Look through the entries for the string "chevron", and copy each line that holds it.

(Pixel coordinate grounding data)
————

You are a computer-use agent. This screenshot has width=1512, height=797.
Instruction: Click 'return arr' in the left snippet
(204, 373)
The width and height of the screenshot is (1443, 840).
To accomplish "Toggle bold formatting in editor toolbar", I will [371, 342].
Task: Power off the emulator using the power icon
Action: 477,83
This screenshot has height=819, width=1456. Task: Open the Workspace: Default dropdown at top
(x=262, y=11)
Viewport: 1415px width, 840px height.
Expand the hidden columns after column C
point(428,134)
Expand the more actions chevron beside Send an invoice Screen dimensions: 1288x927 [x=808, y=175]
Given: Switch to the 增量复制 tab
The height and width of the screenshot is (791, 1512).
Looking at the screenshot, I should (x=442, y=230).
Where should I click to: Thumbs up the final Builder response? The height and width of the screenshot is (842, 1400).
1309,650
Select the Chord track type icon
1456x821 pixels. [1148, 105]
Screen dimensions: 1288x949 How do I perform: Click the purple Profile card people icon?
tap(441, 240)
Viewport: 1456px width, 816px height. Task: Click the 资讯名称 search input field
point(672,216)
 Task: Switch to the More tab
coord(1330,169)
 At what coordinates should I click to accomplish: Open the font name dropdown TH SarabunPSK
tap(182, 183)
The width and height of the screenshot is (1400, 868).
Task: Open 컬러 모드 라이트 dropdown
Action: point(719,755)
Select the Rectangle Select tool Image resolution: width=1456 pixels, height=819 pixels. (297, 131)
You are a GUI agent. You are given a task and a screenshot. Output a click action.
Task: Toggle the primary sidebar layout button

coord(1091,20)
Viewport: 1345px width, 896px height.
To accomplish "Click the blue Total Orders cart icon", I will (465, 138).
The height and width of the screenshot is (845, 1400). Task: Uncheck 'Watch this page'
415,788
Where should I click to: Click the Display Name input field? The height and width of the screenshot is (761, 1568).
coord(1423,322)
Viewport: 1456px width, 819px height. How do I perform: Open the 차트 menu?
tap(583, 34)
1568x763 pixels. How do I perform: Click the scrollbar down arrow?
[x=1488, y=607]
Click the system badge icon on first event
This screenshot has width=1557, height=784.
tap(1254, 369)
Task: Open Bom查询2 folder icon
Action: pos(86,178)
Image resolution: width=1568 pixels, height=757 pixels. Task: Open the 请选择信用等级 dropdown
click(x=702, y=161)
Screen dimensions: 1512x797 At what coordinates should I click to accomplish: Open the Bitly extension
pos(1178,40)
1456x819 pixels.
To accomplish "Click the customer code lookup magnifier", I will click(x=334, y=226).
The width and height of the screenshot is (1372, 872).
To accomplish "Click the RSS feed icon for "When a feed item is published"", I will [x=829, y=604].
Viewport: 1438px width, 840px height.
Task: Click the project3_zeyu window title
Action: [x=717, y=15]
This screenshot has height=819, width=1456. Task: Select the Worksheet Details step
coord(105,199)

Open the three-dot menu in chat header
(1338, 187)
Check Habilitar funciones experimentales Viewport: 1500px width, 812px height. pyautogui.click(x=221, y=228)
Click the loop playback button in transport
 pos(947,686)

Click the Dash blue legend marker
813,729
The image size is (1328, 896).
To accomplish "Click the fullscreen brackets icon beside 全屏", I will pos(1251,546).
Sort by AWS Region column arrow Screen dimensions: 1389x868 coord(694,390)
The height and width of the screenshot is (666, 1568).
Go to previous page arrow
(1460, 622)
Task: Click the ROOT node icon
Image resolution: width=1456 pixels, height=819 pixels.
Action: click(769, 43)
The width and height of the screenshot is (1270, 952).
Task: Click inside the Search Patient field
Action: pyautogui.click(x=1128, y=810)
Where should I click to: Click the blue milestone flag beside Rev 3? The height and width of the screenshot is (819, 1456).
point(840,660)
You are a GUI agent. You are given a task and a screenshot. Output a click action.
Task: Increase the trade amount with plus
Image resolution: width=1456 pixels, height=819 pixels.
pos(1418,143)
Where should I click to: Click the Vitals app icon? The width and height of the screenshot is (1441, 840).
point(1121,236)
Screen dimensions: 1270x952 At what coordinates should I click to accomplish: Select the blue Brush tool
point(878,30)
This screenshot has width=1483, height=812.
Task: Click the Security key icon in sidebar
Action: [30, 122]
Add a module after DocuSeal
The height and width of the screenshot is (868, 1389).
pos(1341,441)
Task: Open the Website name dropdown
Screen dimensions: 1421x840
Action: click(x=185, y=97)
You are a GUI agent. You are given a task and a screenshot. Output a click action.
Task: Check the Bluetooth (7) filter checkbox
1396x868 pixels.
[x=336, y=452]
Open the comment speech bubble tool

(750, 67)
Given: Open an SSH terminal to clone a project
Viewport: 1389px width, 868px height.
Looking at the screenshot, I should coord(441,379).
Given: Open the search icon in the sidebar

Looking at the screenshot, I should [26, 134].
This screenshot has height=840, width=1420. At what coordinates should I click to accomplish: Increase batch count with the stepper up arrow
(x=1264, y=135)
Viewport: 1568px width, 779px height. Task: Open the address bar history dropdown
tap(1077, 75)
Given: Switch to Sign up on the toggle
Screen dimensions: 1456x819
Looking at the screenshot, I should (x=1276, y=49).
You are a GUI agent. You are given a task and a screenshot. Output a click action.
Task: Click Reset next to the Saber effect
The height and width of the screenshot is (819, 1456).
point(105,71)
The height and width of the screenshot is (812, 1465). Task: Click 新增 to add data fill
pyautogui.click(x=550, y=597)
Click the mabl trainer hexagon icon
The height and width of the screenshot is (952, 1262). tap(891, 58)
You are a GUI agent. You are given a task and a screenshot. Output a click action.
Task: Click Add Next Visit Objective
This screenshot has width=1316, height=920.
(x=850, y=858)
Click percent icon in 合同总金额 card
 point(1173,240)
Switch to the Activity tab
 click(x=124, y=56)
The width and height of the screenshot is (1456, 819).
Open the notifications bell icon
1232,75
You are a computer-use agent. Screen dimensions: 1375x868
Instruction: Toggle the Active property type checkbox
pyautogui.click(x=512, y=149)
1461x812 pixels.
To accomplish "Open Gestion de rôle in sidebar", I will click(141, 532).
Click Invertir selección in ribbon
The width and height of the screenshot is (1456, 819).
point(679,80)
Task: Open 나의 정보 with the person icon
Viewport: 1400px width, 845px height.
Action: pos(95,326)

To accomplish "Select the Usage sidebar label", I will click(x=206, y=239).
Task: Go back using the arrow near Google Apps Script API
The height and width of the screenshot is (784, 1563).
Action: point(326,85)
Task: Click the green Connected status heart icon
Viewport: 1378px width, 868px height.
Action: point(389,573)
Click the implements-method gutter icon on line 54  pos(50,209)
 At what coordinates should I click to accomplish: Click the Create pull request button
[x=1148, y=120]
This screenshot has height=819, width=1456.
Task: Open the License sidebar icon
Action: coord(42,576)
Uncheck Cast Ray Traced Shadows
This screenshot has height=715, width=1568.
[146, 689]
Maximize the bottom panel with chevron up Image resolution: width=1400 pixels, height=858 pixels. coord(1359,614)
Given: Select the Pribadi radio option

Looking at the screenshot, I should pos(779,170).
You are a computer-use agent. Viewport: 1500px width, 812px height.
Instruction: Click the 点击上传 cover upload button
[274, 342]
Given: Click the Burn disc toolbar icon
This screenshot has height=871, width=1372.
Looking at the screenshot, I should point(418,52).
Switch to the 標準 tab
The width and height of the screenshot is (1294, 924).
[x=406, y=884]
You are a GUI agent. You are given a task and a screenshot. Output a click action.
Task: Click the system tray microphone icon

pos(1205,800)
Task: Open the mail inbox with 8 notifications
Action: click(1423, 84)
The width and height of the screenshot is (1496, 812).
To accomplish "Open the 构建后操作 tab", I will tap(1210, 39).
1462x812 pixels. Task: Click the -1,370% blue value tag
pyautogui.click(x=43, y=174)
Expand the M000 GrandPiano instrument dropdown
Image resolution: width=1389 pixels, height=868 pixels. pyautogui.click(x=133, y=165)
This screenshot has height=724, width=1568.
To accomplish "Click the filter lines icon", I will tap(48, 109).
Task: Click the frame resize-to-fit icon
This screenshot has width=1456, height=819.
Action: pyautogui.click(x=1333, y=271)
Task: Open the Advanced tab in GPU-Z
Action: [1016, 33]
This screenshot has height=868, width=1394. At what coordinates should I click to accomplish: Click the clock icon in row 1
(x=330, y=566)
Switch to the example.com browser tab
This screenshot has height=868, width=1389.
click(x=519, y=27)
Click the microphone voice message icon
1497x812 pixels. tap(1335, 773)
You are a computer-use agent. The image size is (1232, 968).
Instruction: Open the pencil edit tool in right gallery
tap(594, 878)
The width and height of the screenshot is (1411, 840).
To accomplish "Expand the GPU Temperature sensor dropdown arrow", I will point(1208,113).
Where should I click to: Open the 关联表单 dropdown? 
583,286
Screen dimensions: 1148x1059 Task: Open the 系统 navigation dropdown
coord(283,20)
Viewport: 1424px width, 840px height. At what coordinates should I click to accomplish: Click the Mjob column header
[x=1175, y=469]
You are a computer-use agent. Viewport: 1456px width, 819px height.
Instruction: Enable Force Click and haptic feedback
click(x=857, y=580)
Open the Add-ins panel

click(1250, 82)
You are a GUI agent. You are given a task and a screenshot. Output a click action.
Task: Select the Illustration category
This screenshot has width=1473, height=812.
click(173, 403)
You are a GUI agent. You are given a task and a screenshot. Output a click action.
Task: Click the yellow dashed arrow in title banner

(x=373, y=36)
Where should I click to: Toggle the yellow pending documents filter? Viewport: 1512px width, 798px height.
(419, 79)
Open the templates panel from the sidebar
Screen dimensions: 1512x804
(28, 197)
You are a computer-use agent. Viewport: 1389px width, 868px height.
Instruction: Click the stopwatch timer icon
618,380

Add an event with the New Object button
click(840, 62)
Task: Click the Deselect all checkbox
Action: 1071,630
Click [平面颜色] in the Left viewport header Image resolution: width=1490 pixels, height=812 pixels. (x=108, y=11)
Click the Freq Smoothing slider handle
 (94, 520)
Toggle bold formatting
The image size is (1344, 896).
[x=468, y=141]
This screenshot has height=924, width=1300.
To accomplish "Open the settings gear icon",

————

## ANSWER TO THIS EXERCISE
Expand the more actions chevron beside Send an invoice Screen dimensions: 1288x927 [x=808, y=175]
Maximize the bottom panel with chevron up Image resolution: width=1400 pixels, height=858 pixels. coord(1359,614)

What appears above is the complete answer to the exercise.